Having located "Task: Tap the retweet arrows icon" in the listing below, write out its line and every following line exactly, last line included, without the pictures.

───

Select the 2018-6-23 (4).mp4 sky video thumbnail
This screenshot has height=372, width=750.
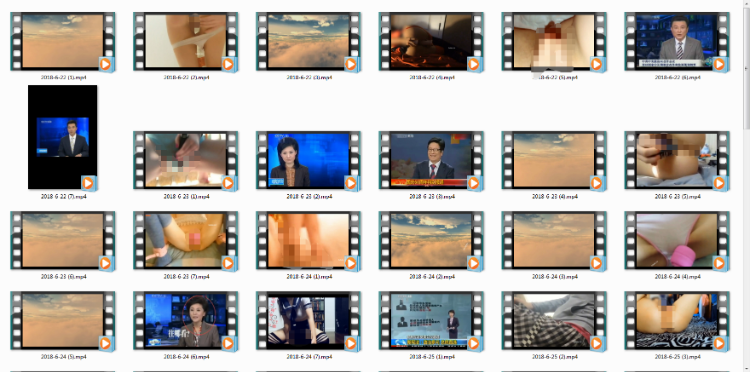pyautogui.click(x=554, y=160)
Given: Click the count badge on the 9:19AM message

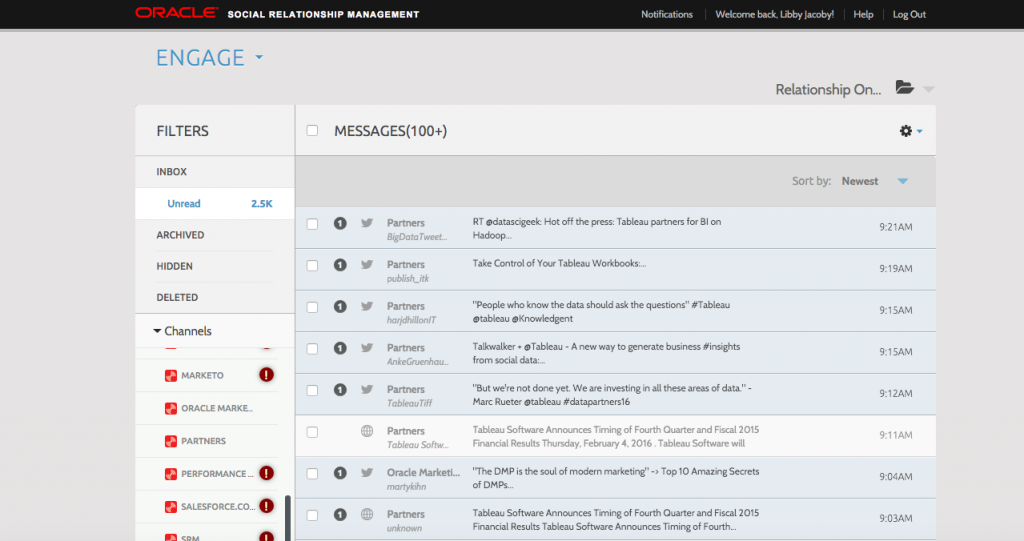Looking at the screenshot, I should [x=340, y=265].
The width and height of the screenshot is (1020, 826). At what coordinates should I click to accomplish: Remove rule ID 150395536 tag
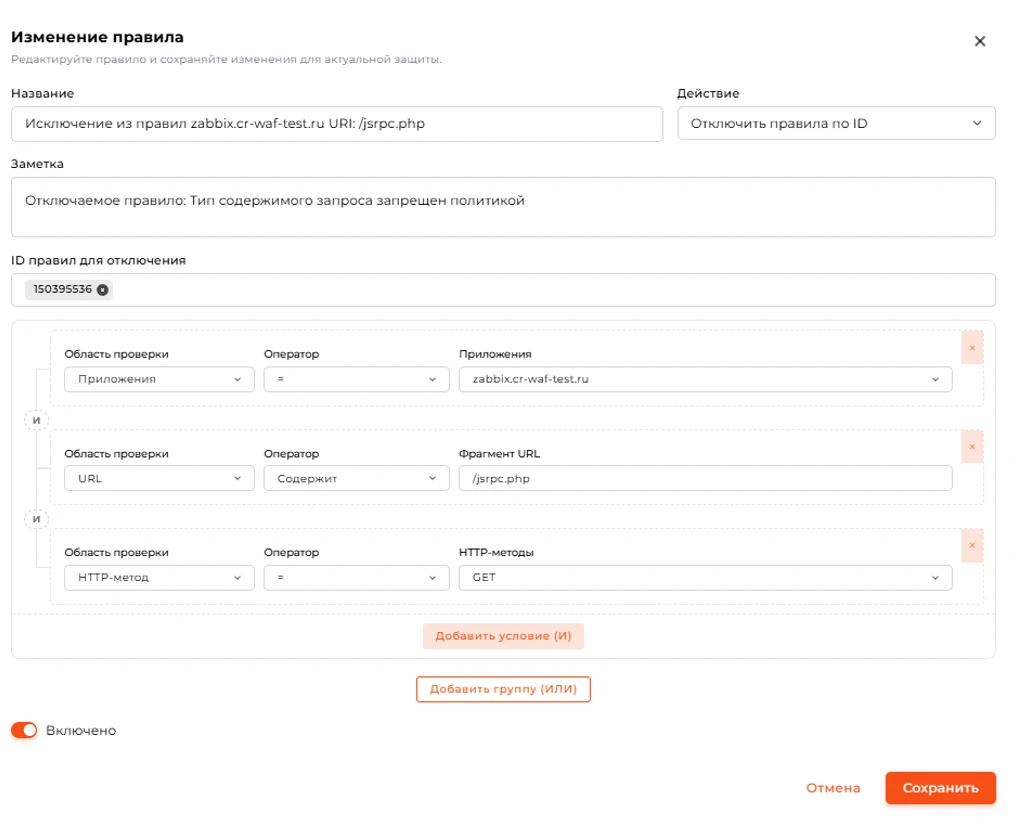(103, 290)
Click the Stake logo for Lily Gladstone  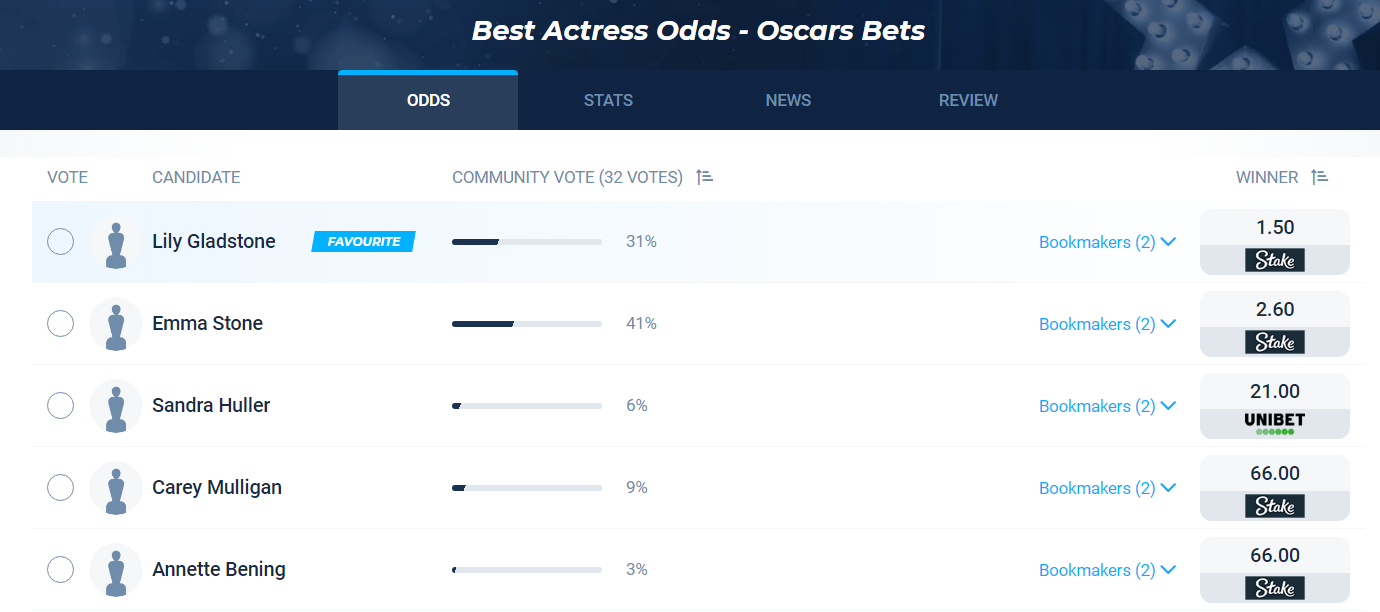pos(1275,261)
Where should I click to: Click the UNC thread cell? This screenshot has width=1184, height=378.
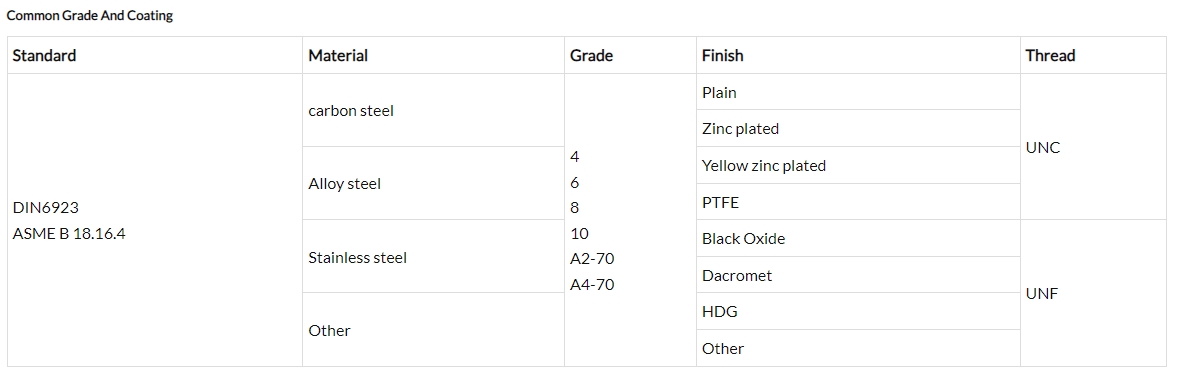[1093, 147]
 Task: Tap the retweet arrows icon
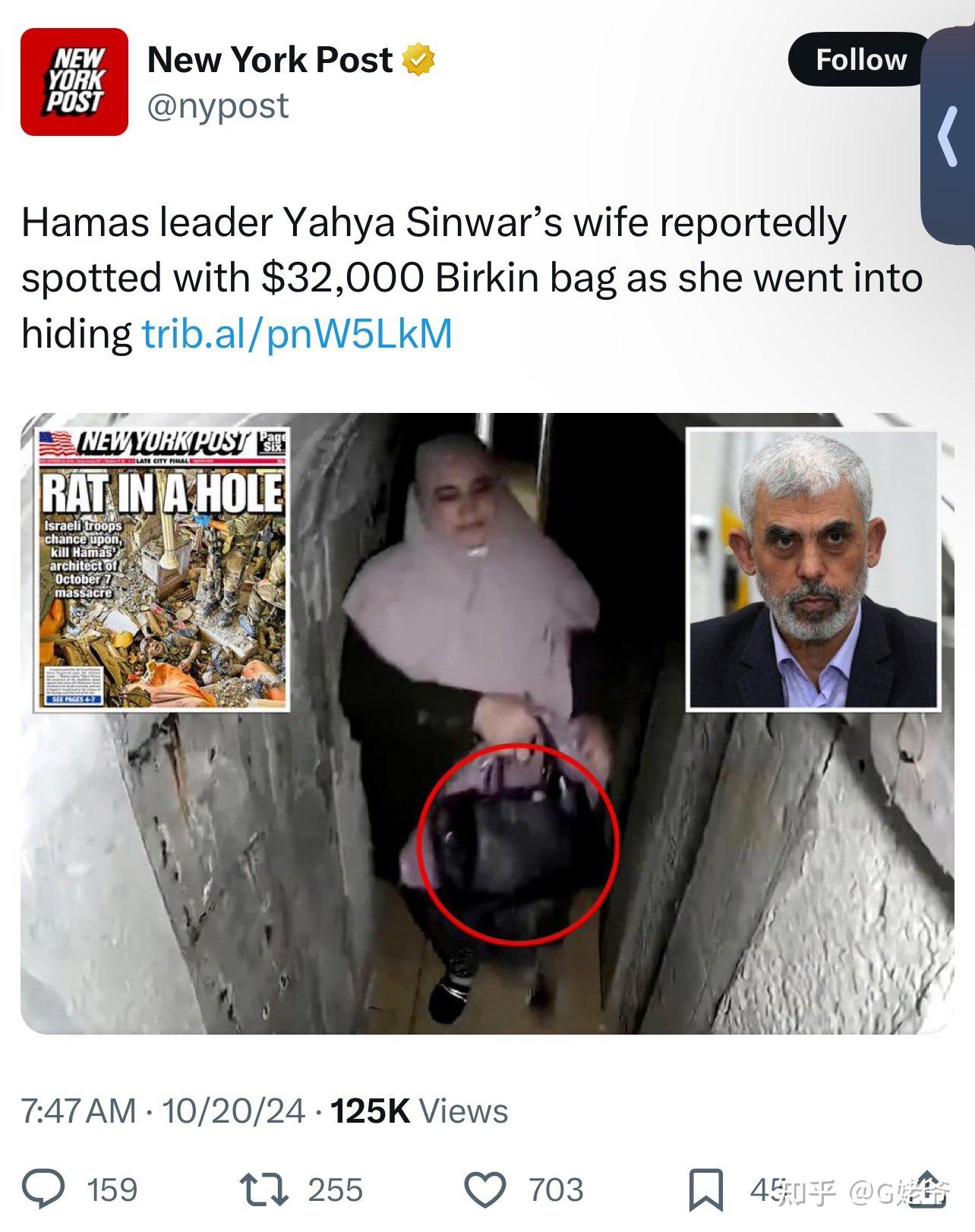263,1189
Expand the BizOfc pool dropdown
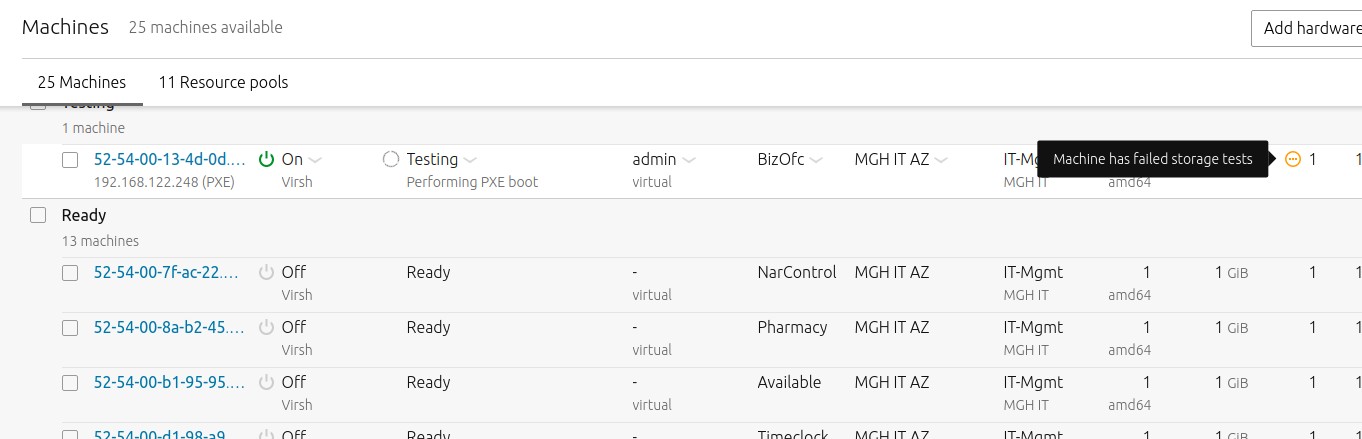 click(817, 160)
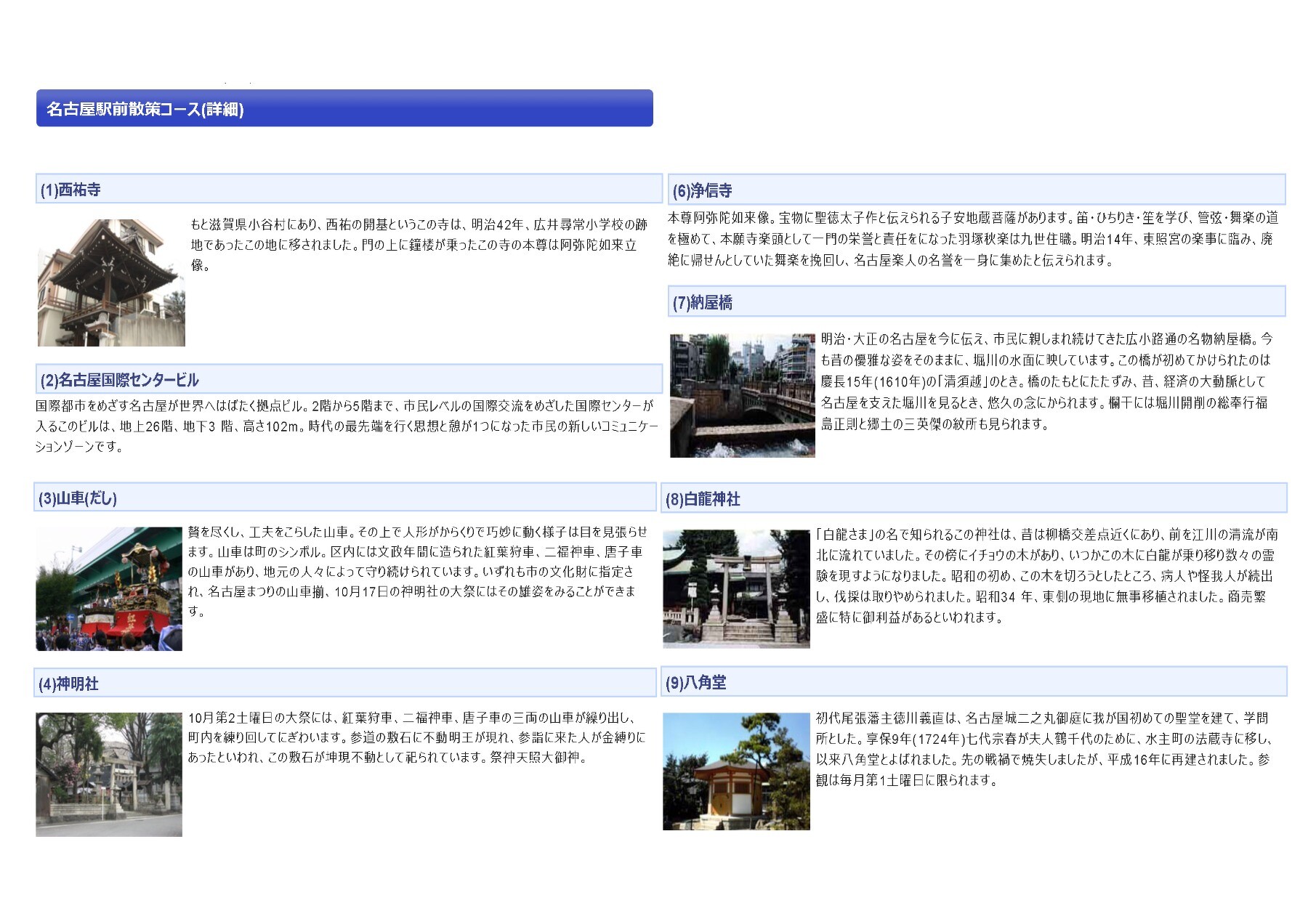Click the 納屋橋 history description text

click(1047, 381)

───

Solution for this exercise:
 Task: Tap the retweet arrows icon
263,1189
Expand the BizOfc pool dropdown
 click(817, 160)
Click the 納屋橋 history description text

click(1047, 381)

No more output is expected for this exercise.